Hacker News new | ask | show | jobs
by alecbaldwinlol 3688 days ago
I imagine maybe 10x more than this. The numbers actually aren't too shocking if you think of the mirroring of data that's required for maximum uptime (not even archival), and the occasional disk failure.

1,000 TB (1PB) can be easily handled across ~150 (6-7TB)HDDs for one copy, but 300-450 HDDs would be required for additional mirroring.

Largest tape cartridges out there are between 6 and 8.5 TBs, and cost around $22 per TB. That's only $22,000 per PB, and this is for high throughput cartridges like LTO7 or StorageTek Titanium. LTO5 is much cheaper.

Considering that the largest tech companies and major organizations routinely cut POs for several $100ks and are dealing with 100s of PBs of data across disk, tape, DVDs etc, it isn't outside the realm of possibility to have 300,000+ individual disks and tapes floating out there :)

3 comments

Anecdotally, Google's file system Colossus uses Reed-Solomon 1.5x replication. So those 150 drives might only turn out to be in the low 200's.

And I remember reading a tweet from a Google engineer that they would be paged if their free storage dropped below 5PB.

I thought waking up at 3am, shambling to my desk and connecting to the VPN was bad. Imagine having to drive down to the datacenter and rack 200 hard drives.
Sweet, I appreciate that info :) I imagine 5PB fills up quite quickly for Google too!

At that scale, it's just a function of (number of ethernet cables) x (avg size of ethernet cables), rather than disk space in their data center, I'd imagine!

> 1,000 TB (1PB) can be easily handled across ~150 (6-7TB)HDDs for one copy, but 300-450 HDDs would be required for additional mirroring.

AVAILABLE DATA:
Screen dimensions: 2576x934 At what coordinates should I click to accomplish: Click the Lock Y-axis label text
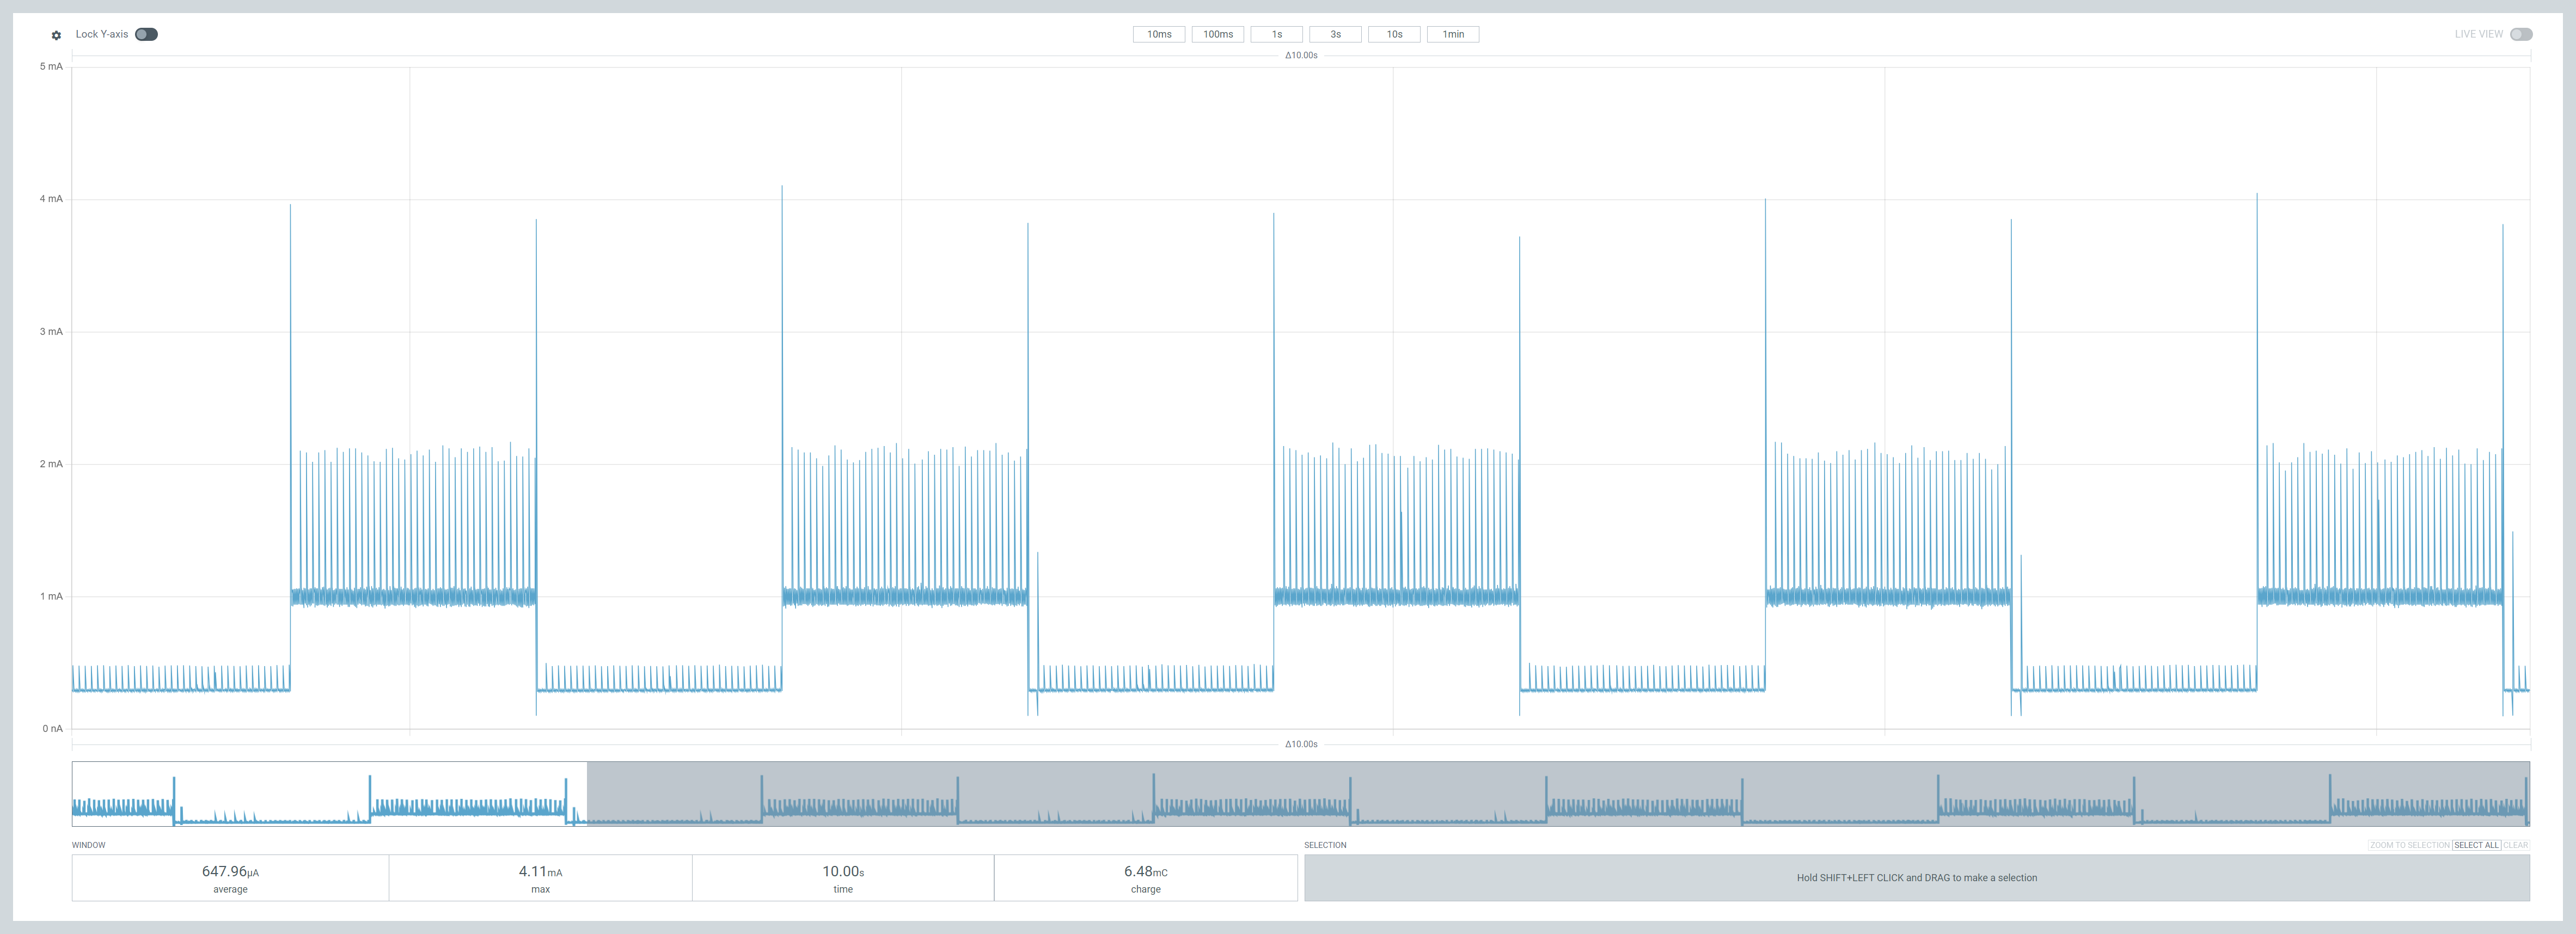[102, 34]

COMPLETE THE FOLLOWING:
1: In the Hacker News thread on data storage above, what is the approximate cost per terabyte of the largest tape cartridges?
2: Write the next part of the Hacker News thread on data storage, picking up after its final line.

RESPONSES TO THE TASKS:
1: Around $22 per TB.

2:
Mirroring is not used at that scale

https://www.backblaze.com/blog/reed-solomon/

https://blogs.msdn.microsoft.com/windowsazurestorage/2012/06...

That's all good, it would just increase the number of disks required to be purchased and the amount of electricity/cooling/floorspace to maintain them. It would add to the disk count, but not really affect cost per TB all that much.

How do cloud storage vendors guarantee triple-mirroring and uptime then? Lots of 2TB drives? Lies? :)

Does it say triple mirroring or triple redundancy? Take a look at the article from Backblaze for an overview of the math. In their case it might be called quadruple redundancy. 20 shards hold 17 shards of data with triple parity. Events destroying hard drives containing information about your data could happen three times, and you still wouldn't lose anything.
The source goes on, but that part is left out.